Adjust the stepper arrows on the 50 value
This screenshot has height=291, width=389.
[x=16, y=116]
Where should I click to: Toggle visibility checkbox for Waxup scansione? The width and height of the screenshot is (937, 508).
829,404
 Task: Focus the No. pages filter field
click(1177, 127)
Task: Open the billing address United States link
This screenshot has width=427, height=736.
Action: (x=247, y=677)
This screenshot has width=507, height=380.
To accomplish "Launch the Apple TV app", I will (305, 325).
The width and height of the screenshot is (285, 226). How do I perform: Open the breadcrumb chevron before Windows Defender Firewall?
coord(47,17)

--

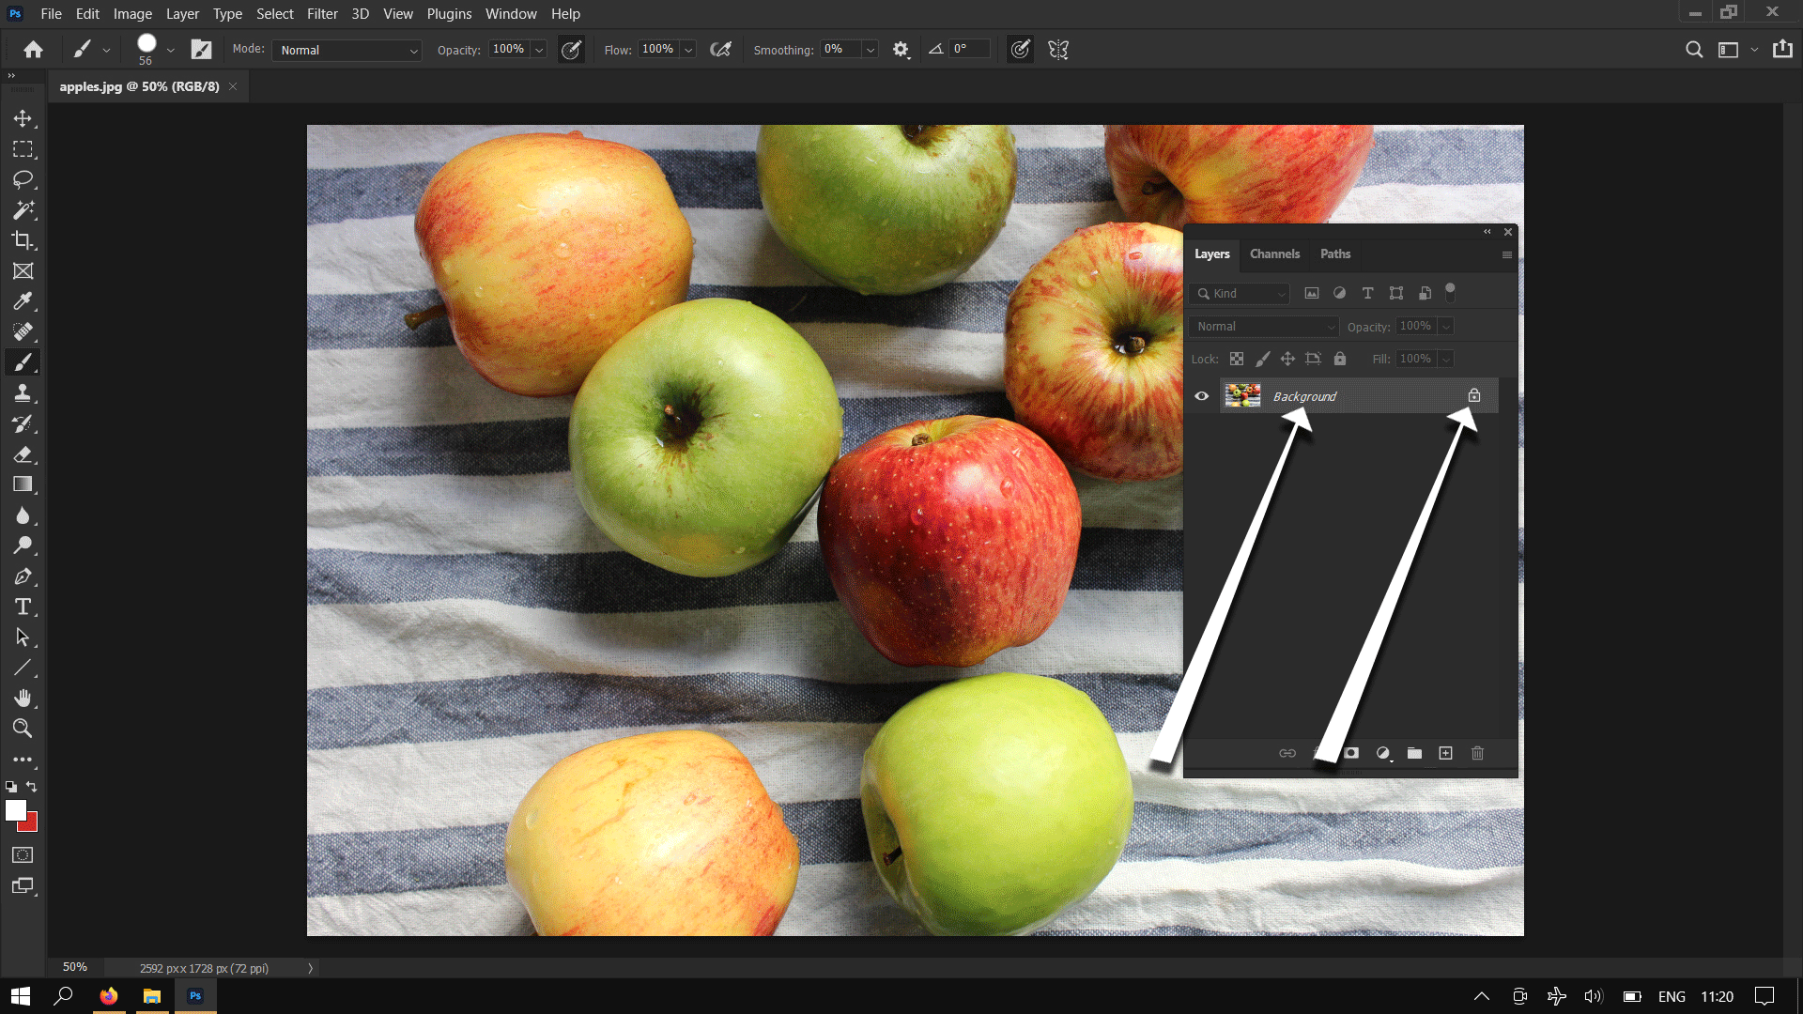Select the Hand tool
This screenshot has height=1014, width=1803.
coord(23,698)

• [WORK TO COMPLETE] Starting with the line with "The width and height of the screenshot is (285, 226)." and going on through the line with "coord(47,17)", write out those lines again with "Windows Defender Firewall" swapped for "Network and Sharing Center" and nothing else altered.

• [RESPONSE TO THE EXERCISE]
The width and height of the screenshot is (285, 226). How do I perform: Open the breadcrumb chevron before Network and Sharing Center?
coord(47,17)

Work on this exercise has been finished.